El ensayista sabe, además, que debe respetar los hechos y ajustar sus reflexiones a los mismos; quien se dedica a hacer especulaciones y a fabular sin sentido pronto sale del escenario, porque falta a algo sagrado en este oficio: la verdad. Por supuesto, el hombre que tiene como labor hacer una invectiva cotidiana del mundo en el cual vive, se debe prevalecer de inteligencia y conocimiento, pero también ha de saber manejar una buena dosis de sarcasmo o ironía –sin excederse– para no ser víctima de su propio invento y resultar denostado por sus propios lectores.
El buen columnista ha de ser ágil, rápido, oportuno y debe manejar un lenguaje al alcance de todos; ha de ser claro y preciso cuando emite sus juicios. Así lo han sido siempre los padres de este trabajo que se remonta a dos figuras cimeras del pensamiento humano del siglo XVI, como Michel de Montaigne y Francis Bacon, aunque algunos ven predecesores suyos ya en Roma. Incluso, el periodista debe tener olfato para la noticia porque como dice Johnson “la mejor columna es la que responde a la novedad, la vincula con el pasado, la proyecta al futuro y expone el tema con ingenio, sabiduría y elegancia”.

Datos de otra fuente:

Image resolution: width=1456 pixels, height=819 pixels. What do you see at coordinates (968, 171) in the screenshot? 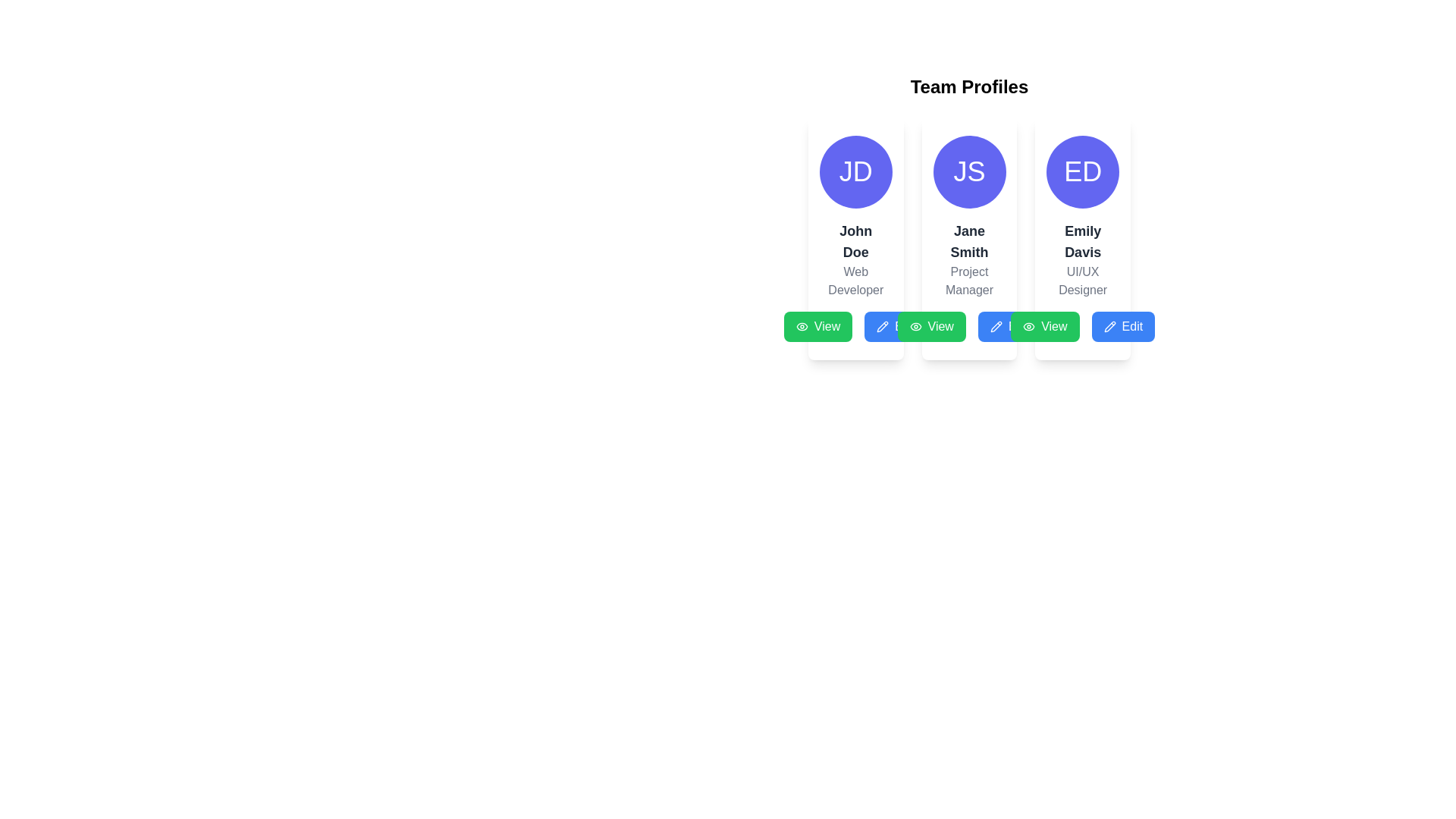
I see `the Avatar or decorative profile badge located at the top of the second profile card from the left, which represents Jane Smith's profile in the 'Team Profiles' section` at bounding box center [968, 171].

Otra nota que debe preservar quien opina en los medios es su autonomía; él debe estar dispuesto siempre a emitir sus juicios con la más absoluta independencia, sin rendirle cuentas a nadie o pedir permiso para expresar sus ideas con libertad. ¡Ay de aquel que escribe hipotecado o al servicio de los poderes de turno! Tampoco el columnista puede ser un profesional que se dedique a fustigar a los adversarios, incitar a la violencia o al odio; ese tipo de personajes enfermizos no puede ser tolerado porque solo persigue sembrar la discordia, ahondar el dolor y agrandar el sufrimiento.
Responsabilidad inmensa, pues, la de quienes ejercen esta labor porque su obligación es orientar al conglomerado de forma objetiva, crítica y constructiva. En sus manos, si lo hacen con rectitud, disciplina y entrega, están muchas transformaciones sociales máxime si se piensa en momentos difíciles como los actuales.